--- Raw data ---

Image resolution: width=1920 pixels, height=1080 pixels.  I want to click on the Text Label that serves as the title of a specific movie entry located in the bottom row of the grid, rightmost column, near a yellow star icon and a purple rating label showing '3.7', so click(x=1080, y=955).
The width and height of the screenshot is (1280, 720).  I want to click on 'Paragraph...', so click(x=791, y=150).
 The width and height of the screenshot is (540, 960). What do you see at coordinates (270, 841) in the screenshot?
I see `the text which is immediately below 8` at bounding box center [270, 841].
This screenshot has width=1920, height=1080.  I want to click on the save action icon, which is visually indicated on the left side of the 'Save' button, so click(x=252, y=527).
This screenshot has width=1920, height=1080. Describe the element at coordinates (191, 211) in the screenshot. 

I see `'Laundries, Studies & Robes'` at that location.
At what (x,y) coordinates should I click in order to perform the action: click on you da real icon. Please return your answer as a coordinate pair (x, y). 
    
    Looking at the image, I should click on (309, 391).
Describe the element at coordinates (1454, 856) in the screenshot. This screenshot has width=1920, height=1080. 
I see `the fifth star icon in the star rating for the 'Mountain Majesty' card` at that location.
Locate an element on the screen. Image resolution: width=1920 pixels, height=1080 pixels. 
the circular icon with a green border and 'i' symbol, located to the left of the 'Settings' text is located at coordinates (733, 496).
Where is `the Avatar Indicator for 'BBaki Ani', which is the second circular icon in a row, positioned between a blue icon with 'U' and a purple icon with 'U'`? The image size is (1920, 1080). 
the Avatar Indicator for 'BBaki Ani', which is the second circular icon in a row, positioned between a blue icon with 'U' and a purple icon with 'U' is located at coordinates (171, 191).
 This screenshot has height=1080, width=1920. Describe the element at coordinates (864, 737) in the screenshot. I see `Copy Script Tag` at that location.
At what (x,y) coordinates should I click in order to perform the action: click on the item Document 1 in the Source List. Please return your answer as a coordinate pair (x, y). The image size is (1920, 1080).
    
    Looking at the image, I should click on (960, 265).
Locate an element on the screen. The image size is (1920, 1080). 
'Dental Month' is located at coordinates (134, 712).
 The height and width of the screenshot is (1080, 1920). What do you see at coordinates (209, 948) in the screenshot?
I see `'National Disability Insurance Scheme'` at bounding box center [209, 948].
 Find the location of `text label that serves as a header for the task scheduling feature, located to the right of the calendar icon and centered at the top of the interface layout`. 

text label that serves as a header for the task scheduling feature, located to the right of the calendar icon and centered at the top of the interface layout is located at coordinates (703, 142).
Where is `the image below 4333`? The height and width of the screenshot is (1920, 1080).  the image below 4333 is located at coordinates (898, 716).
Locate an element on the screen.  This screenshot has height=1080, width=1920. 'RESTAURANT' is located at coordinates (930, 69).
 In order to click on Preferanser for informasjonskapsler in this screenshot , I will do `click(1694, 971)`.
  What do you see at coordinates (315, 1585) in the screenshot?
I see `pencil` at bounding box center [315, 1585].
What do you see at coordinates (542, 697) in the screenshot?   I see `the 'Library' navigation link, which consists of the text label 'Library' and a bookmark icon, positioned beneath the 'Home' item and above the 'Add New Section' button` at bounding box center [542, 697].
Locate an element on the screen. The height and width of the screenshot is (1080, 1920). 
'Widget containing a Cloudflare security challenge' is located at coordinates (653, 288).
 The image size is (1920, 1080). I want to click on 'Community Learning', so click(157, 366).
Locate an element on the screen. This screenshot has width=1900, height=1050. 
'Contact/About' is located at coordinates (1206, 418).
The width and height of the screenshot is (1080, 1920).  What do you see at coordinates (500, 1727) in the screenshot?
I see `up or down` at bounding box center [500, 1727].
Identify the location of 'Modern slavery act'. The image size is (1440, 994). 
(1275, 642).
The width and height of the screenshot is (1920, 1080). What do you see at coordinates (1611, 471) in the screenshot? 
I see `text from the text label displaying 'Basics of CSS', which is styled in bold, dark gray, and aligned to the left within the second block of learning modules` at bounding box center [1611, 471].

---

• What you will do:
Rewrite the lines above, putting "Screen size" wherever "Image resolution" appears and leaving everything else as it is.

• Answer for the task:
Screen size: width=1920 pixels, height=1080 pixels.  I want to click on the Text Label that serves as the title of a specific movie entry located in the bottom row of the grid, rightmost column, near a yellow star icon and a purple rating label showing '3.7', so click(x=1080, y=955).
The width and height of the screenshot is (1280, 720).  I want to click on 'Paragraph...', so click(x=791, y=150).
 The width and height of the screenshot is (540, 960). What do you see at coordinates (270, 841) in the screenshot?
I see `the text which is immediately below 8` at bounding box center [270, 841].
This screenshot has width=1920, height=1080.  I want to click on the save action icon, which is visually indicated on the left side of the 'Save' button, so click(x=252, y=527).
This screenshot has width=1920, height=1080. Describe the element at coordinates (191, 211) in the screenshot. 

I see `'Laundries, Studies & Robes'` at that location.
At what (x,y) coordinates should I click in order to perform the action: click on you da real icon. Please return your answer as a coordinate pair (x, y). 
    
    Looking at the image, I should click on (309, 391).
Describe the element at coordinates (1454, 856) in the screenshot. This screenshot has width=1920, height=1080. 
I see `the fifth star icon in the star rating for the 'Mountain Majesty' card` at that location.
Locate an element on the screen. Screen size: width=1920 pixels, height=1080 pixels. 
the circular icon with a green border and 'i' symbol, located to the left of the 'Settings' text is located at coordinates (733, 496).
Where is `the Avatar Indicator for 'BBaki Ani', which is the second circular icon in a row, positioned between a blue icon with 'U' and a purple icon with 'U'`? The image size is (1920, 1080). 
the Avatar Indicator for 'BBaki Ani', which is the second circular icon in a row, positioned between a blue icon with 'U' and a purple icon with 'U' is located at coordinates (171, 191).
 This screenshot has height=1080, width=1920. Describe the element at coordinates (864, 737) in the screenshot. I see `Copy Script Tag` at that location.
At what (x,y) coordinates should I click in order to perform the action: click on the item Document 1 in the Source List. Please return your answer as a coordinate pair (x, y). The image size is (1920, 1080).
    
    Looking at the image, I should click on (960, 265).
Locate an element on the screen. The image size is (1920, 1080). 
'Dental Month' is located at coordinates (134, 712).
 The height and width of the screenshot is (1080, 1920). What do you see at coordinates (209, 948) in the screenshot?
I see `'National Disability Insurance Scheme'` at bounding box center [209, 948].
 Find the location of `text label that serves as a header for the task scheduling feature, located to the right of the calendar icon and centered at the top of the interface layout`. 

text label that serves as a header for the task scheduling feature, located to the right of the calendar icon and centered at the top of the interface layout is located at coordinates (703, 142).
Where is `the image below 4333`? The height and width of the screenshot is (1920, 1080).  the image below 4333 is located at coordinates (898, 716).
Locate an element on the screen.  This screenshot has height=1080, width=1920. 'RESTAURANT' is located at coordinates (930, 69).
 In order to click on Preferanser for informasjonskapsler in this screenshot , I will do `click(1694, 971)`.
  What do you see at coordinates (315, 1585) in the screenshot?
I see `pencil` at bounding box center [315, 1585].
What do you see at coordinates (542, 697) in the screenshot?   I see `the 'Library' navigation link, which consists of the text label 'Library' and a bookmark icon, positioned beneath the 'Home' item and above the 'Add New Section' button` at bounding box center [542, 697].
Locate an element on the screen. The height and width of the screenshot is (1080, 1920). 
'Widget containing a Cloudflare security challenge' is located at coordinates (653, 288).
 The image size is (1920, 1080). I want to click on 'Community Learning', so click(157, 366).
Locate an element on the screen. This screenshot has width=1900, height=1050. 
'Contact/About' is located at coordinates (1206, 418).
The width and height of the screenshot is (1080, 1920).  What do you see at coordinates (500, 1727) in the screenshot?
I see `up or down` at bounding box center [500, 1727].
Identify the location of 'Modern slavery act'. The image size is (1440, 994). 
(1275, 642).
The width and height of the screenshot is (1920, 1080). What do you see at coordinates (1611, 471) in the screenshot? 
I see `text from the text label displaying 'Basics of CSS', which is styled in bold, dark gray, and aligned to the left within the second block of learning modules` at bounding box center [1611, 471].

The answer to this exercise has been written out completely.